# Cere is partially discolored



## DavidW (Mar 3, 2007)

I just noticed that Trio's cere is partially discolored (see photo). Has anyone here seen something like this before?

Thanks.

David


----------



## FaeryBee (May 9, 2011)

*I would recommend you have your budgie seen by an Avian Vet for the proper diagnosis and treatment plan.

Discoloration of that type on a male budgie's cere can be indicative of tumor on the testicular gland.*


----------



## DavidW (Mar 3, 2007)

Thanks. I'll schedule a vet appointment right away.


----------



## FaeryBee (May 9, 2011)

*Please be sure to let us know how things go. :hug:*


----------



## DavidW (Mar 3, 2007)

Will do, Deborah. I'm taking Trio to the vet on Monday.


----------



## DavidW (Mar 3, 2007)

Update: The vet said it's possible that Trio's cere is bruised, which wouldn't be surprising, given he spends a lot of time outside the cage and occasionally has his flight path disrupted by one of the other birds. 

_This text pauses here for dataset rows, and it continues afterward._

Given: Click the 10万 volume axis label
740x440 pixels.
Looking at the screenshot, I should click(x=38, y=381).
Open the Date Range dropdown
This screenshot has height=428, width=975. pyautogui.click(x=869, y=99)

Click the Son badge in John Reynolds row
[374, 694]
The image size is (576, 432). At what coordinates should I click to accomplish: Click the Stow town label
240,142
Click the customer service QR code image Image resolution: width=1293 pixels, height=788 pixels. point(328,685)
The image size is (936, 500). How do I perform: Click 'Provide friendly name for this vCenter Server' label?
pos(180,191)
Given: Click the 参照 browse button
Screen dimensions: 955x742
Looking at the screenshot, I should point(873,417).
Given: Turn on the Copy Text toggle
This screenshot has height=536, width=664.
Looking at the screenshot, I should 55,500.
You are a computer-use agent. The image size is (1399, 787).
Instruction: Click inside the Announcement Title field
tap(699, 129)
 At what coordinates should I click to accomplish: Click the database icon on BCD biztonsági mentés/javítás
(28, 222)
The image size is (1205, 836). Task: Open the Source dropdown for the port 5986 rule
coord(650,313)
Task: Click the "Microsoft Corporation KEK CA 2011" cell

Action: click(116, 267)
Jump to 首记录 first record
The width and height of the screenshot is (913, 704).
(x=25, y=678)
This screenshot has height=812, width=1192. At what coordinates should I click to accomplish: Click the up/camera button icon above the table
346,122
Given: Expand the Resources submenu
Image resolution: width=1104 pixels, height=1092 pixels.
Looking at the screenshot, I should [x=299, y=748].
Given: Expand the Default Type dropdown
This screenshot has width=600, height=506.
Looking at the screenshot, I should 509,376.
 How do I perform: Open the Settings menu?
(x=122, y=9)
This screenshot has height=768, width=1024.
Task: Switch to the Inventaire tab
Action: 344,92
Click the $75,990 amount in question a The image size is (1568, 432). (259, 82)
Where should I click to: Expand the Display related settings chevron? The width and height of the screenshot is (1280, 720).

If the cere discoloration doesn't resolve in a month or two, the vet will do an X-ray with barium contrast and, if there is a testicular tumor, put him on Lupron, which she said has been shown anecdotally to reduce the size of the ********s.

She said that given Trio's age (less than three years old) and the fact that there are no other physical or behavioral changes, there's not an immediate need to do the X-ray. Obviously, I'm going to be keeping a very close eye on him. Fingers crossed!


----------



## FaeryBee (May 9, 2011)

*I'm keeping my fingers crossed that the cere is simply bruised and the problem will resolve itself soon.

Best wishes!*


----------



## Elenacam (Jan 12, 2009)

A few of mine get that... Or else I am not seeing something wrong properly!? In my case the avian vet told me it can happen sometimes depending on hormonal fluctuations. Mine had it go away. Some then back and back away....


----------



## DavidW (Mar 3, 2007)

Elenacam said:


> In my case the avian vet told me it can happen sometimes depending on hormonal fluctuations.


The vet did mention the possibility of seasonal hormonal differences (I forgot to mention that). She said if that's the cause of the color change, the cere might stay that way until autumn.


----------



## Elenacam (Jan 12, 2009)

Yep... In my case I recall the last one to show that had it slowly reduce in size and depth of the different Part until it vanished from early March to mid April (from Summer to Fall where I live) and also shed snd grew a few feathers and was changing in behavior (interest in his partner gender)


----------